Request ▸
Update the lines below by replacing "computer-use agent" with "screen-control agent" and keeping everything else the same.

(Items listed in a dataset)

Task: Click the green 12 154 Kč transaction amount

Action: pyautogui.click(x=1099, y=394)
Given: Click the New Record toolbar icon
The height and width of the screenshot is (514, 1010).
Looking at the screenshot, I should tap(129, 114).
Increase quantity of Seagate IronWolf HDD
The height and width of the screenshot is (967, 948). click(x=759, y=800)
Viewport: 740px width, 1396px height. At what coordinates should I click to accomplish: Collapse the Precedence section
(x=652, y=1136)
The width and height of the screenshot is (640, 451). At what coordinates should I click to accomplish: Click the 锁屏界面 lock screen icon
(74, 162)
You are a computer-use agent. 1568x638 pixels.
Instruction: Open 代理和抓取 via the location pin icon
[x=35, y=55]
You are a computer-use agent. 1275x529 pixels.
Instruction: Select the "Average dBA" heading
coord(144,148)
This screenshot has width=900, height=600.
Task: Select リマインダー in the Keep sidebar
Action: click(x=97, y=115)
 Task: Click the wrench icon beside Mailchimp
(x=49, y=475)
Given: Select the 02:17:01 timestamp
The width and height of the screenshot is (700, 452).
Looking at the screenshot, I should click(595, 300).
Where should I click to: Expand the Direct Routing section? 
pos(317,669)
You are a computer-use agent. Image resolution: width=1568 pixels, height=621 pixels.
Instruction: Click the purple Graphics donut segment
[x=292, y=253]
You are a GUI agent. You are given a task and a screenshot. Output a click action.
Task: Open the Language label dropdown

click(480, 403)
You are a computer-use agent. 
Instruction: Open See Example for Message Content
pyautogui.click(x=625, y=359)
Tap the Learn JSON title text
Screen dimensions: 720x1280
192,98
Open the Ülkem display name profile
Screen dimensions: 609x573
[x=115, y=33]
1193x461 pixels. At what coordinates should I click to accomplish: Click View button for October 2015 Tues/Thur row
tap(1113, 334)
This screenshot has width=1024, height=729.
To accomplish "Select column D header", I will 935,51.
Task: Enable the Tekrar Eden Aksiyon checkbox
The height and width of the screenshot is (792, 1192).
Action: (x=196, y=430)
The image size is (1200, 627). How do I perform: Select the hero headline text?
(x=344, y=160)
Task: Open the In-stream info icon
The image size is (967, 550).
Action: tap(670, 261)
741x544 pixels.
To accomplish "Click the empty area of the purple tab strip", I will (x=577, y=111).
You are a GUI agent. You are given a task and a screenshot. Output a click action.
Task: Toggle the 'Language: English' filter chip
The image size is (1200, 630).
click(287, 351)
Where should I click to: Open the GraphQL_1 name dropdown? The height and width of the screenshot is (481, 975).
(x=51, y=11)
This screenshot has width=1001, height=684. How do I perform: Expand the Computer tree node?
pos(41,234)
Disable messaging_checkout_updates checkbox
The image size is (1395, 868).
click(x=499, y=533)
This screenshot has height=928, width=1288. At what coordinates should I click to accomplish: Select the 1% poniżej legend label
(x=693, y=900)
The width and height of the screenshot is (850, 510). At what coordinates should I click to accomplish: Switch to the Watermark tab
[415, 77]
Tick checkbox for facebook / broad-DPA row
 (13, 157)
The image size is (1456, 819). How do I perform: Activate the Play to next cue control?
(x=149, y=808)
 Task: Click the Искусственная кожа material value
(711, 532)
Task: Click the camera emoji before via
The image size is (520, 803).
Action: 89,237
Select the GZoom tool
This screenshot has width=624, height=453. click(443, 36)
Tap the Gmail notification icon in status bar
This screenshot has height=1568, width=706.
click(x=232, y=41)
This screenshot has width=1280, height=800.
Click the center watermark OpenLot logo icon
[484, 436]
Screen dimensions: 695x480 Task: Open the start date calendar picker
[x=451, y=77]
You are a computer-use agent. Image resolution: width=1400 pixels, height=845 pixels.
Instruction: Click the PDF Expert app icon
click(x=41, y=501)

Result of the exercise ▸
Task: Click the green 12 154 Kč transaction amount

Action: pyautogui.click(x=1099, y=394)
Given: Click the New Record toolbar icon
The height and width of the screenshot is (514, 1010).
Looking at the screenshot, I should tap(129, 114).
Increase quantity of Seagate IronWolf HDD
The height and width of the screenshot is (967, 948). click(x=759, y=800)
Viewport: 740px width, 1396px height. At what coordinates should I click to accomplish: Collapse the Precedence section
(x=652, y=1136)
The width and height of the screenshot is (640, 451). At what coordinates should I click to accomplish: Click the 锁屏界面 lock screen icon
(74, 162)
You are a screen-control agent. 1568x638 pixels.
Instruction: Open 代理和抓取 via the location pin icon
[x=35, y=55]
You are a screen-control agent. 1275x529 pixels.
Instruction: Select the "Average dBA" heading
coord(144,148)
This screenshot has width=900, height=600.
Task: Select リマインダー in the Keep sidebar
Action: click(x=97, y=115)
 Task: Click the wrench icon beside Mailchimp
(x=49, y=475)
Given: Select the 02:17:01 timestamp
The width and height of the screenshot is (700, 452).
Looking at the screenshot, I should click(595, 300).
Where should I click to: Expand the Direct Routing section? 
pos(317,669)
You are a screen-control agent. Image resolution: width=1568 pixels, height=621 pixels.
Instruction: Click the purple Graphics donut segment
[x=292, y=253]
You are a GUI agent. You are given a task and a screenshot. Output a click action.
Task: Open the Language label dropdown

click(480, 403)
You are a screen-control agent. 
Instruction: Open See Example for Message Content
pyautogui.click(x=625, y=359)
Tap the Learn JSON title text
Screen dimensions: 720x1280
192,98
Open the Ülkem display name profile
Screen dimensions: 609x573
[x=115, y=33]
1193x461 pixels. At what coordinates should I click to accomplish: Click View button for October 2015 Tues/Thur row
tap(1113, 334)
This screenshot has width=1024, height=729.
To accomplish "Select column D header", I will 935,51.
Task: Enable the Tekrar Eden Aksiyon checkbox
The height and width of the screenshot is (792, 1192).
Action: (x=196, y=430)
The image size is (1200, 627). How do I perform: Select the hero headline text?
(x=344, y=160)
Task: Open the In-stream info icon
The image size is (967, 550).
Action: tap(670, 261)
741x544 pixels.
To accomplish "Click the empty area of the purple tab strip", I will (x=577, y=111).
You are a GUI agent. You are given a task and a screenshot. Output a click action.
Task: Toggle the 'Language: English' filter chip
The image size is (1200, 630).
click(287, 351)
Where should I click to: Open the GraphQL_1 name dropdown? The height and width of the screenshot is (481, 975).
(x=51, y=11)
This screenshot has width=1001, height=684. How do I perform: Expand the Computer tree node?
pos(41,234)
Disable messaging_checkout_updates checkbox
The image size is (1395, 868).
click(x=499, y=533)
This screenshot has height=928, width=1288. At what coordinates should I click to accomplish: Select the 1% poniżej legend label
(x=693, y=900)
The width and height of the screenshot is (850, 510). At what coordinates should I click to accomplish: Switch to the Watermark tab
[415, 77]
Tick checkbox for facebook / broad-DPA row
 (13, 157)
The image size is (1456, 819). How do I perform: Activate the Play to next cue control?
(x=149, y=808)
 Task: Click the Искусственная кожа material value
(711, 532)
Task: Click the camera emoji before via
The image size is (520, 803).
Action: 89,237
Select the GZoom tool
This screenshot has width=624, height=453. click(443, 36)
Tap the Gmail notification icon in status bar
This screenshot has height=1568, width=706.
click(x=232, y=41)
This screenshot has width=1280, height=800.
Click the center watermark OpenLot logo icon
[484, 436]
Screen dimensions: 695x480 Task: Open the start date calendar picker
[x=451, y=77]
You are a screen-control agent. Image resolution: width=1400 pixels, height=845 pixels.
Instruction: Click the PDF Expert app icon
click(x=41, y=501)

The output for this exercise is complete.